Where the watermelons grow

Back to my home

I dare not go

For if I do

My mother will say

Have you ever seen a lizard dressed as a wizard?

Down by the bay

. . . Or countless other rhymes that young and old can conjure: Lama/pajama, goat/boat, parrot/carrot. My wife was so affected, she was blurting out new rhymes from her side of the bed at night. The song intends that; it’s suitable for campfires. Anything goes, until you run out of rhyming energy. In which case:

Did you ever have a time when you couldn’t make a rhyme?

Down by the bay

“Down by the Bay” was popularized in 1976 by the singer/songwriter, Raffi. But the song is far older than that, coming from England or Scotland. No one knows its true origin. I suspect it was aliens that visited earth, maybe the ones who developed Stonehenge. Just another puzzle with no real answer, designed to taunt us with the possibility that elsewhere there are wizard lizards, along with bears combing hair, who travel space/time, sharing silly rhymes, which we could too, if we all had ruby slippers.

I have been thinking back to what I may have listened to over and over at age five. Isn’t it funny that I can’t remember, despite knowing there must have been something equivalent to “Down by the Bay”? I remember listening to Beatles albums over and over. But not incessantly. I was twice as old, by then. I'm sure my parents must have read me the same stories, repeatedly. For example, “Huge Harold,” by Bill Peet:

When Harold the Rabbit was tiny and small, his feet started growing and that’s about all.

What I remember most about the book, apart from the opening, was how my father loved it. He spent summers on a farm in upstate New York that had a couple of red barns like the one in which Huge Harold sought refuge and was saved by the beneficent farmer, Orville B. Croft, who shouted to the hunters,

He’s in here, and here’s where he’ll stay. You’re not coming in, so be off on your way.

Orville B. Croft: a man who took a stand. I own a green wool, Filson Mackinaw hat that I refer to as my Orville B. Croft hat. It is the same boxy shape, with the visor and ear flaps, as depicted in the illustration of him leaning out the barn loft window, resting on arms serenely crossed, easing his neighbors on down the road. I tell people I could walk through the winter cold wearing nothing but that hat, which, let’s face it, is not simply about its ability to trap the hot air escaping from the stovepipe of my head, but the warmth generated by memories of the book, my father’s shoulders, and my lama pajamas.

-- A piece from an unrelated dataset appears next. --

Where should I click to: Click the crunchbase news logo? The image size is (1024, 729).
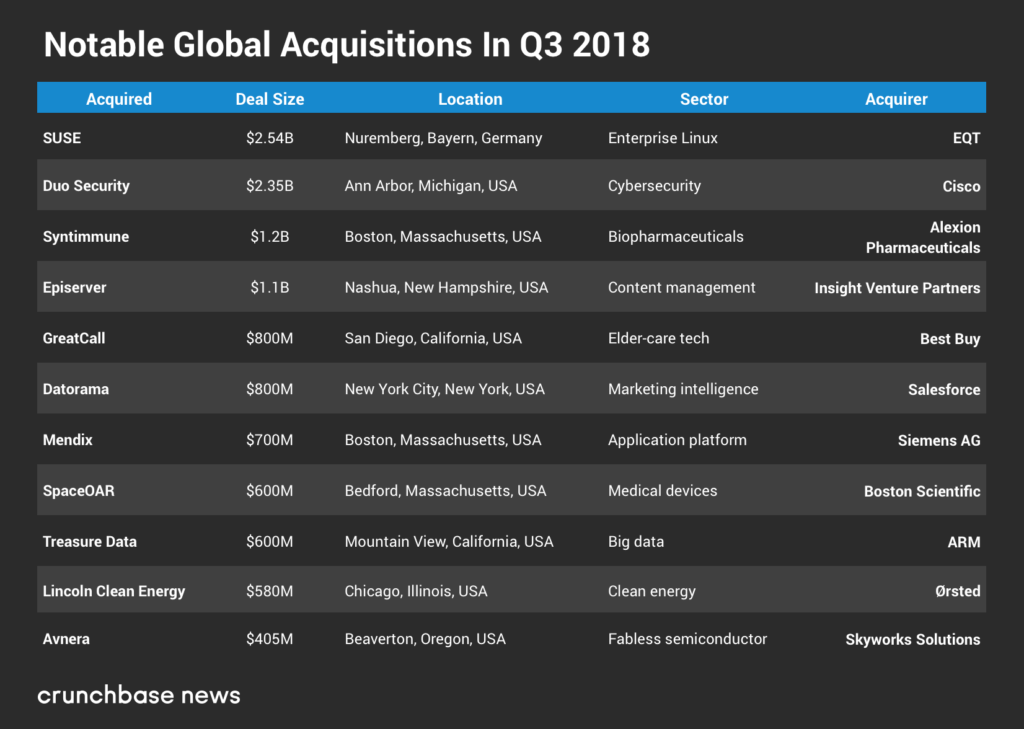139,695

I am not interested in the science of these things. Science is not the concern of Postcards from Monadnock. Wonder is; more specifically, wondering. Someone knows why children will invest in the same thing over and over in the same sitting—the same video, picture book, song. The same person may be able to tell me why “Down by the Bay” has been stuck in my head for a week, when I’m sure it departed from my grandchildren’s by the time they reached the bottom step of the basement playroom to encounter new objects of worship. They are high-topping through the early stages of growth, behaving like the dragonflies I see out the window, which dart left, right, up, down, backward, forward. Capture. Capture. Capture. Hop, hop, hop.

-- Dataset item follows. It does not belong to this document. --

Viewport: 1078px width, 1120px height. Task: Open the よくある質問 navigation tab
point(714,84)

Six months from now, of course, the toy record player, which made the transatlantic trip back to France, may be a relic, overlooked in a corner of the room, along with “Down by the Bay.” So goes celebrity. So go the centers of all attention.

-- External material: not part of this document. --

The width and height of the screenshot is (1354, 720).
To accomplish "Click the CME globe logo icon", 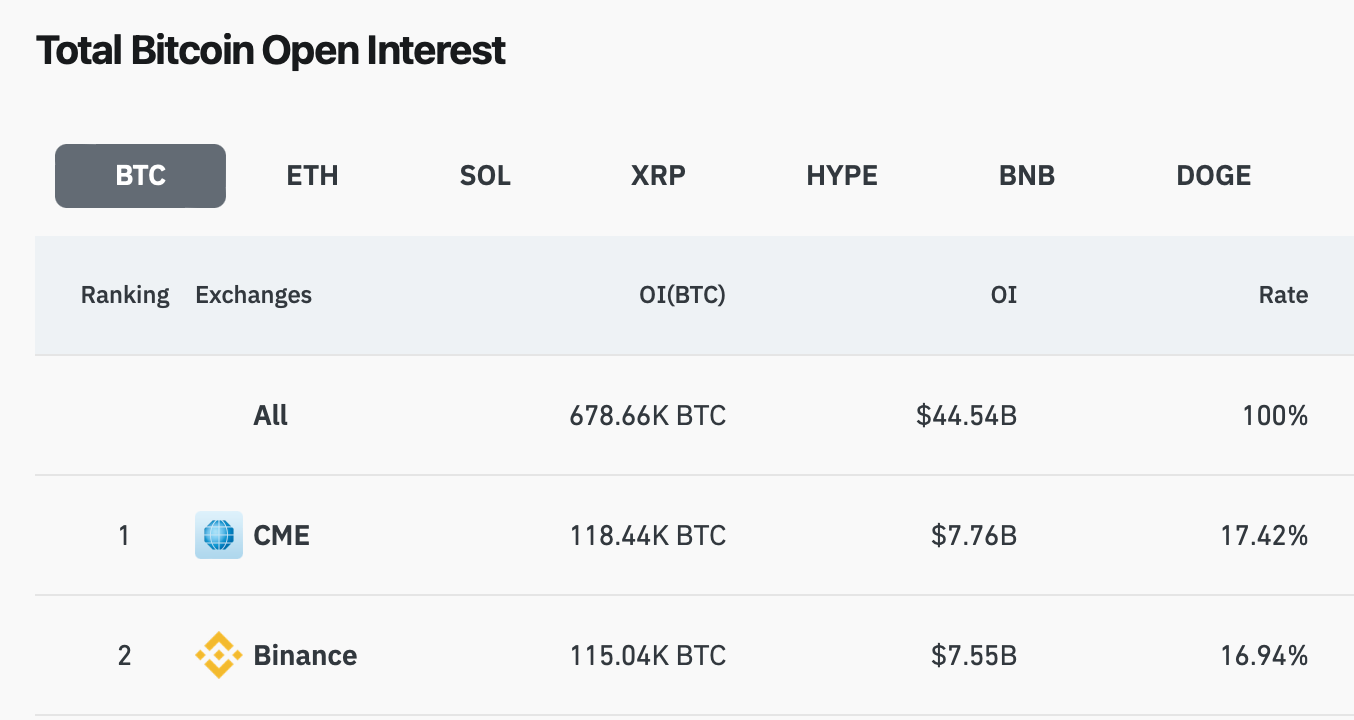I will (x=218, y=535).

I think we have nearly the wood we need to get through winter. We are focused on deploying the small limbs and branches that have accumulated from the cutting and splitting to build dead brush fences along the edges of the field. Besides which, brush just happens around here. Putting it to work as fences seems like a good idea. I may get to the porches for staining, but there is a longer list that includes reorganizing the tools in the garage. Boring, but necessary. As for the tomatoes, these days the sun is not getting around to their bed until later in the morning, having sunk below the tops of the white pines. I can’t change that fact. For the tomatoes' sake, we will have to hope the warm temperatures keep up.

Never mind. What real importance attaches to those questions compared to seeing a lizard dressed up as a wizard? Down by the bay. Where the watermelons grow.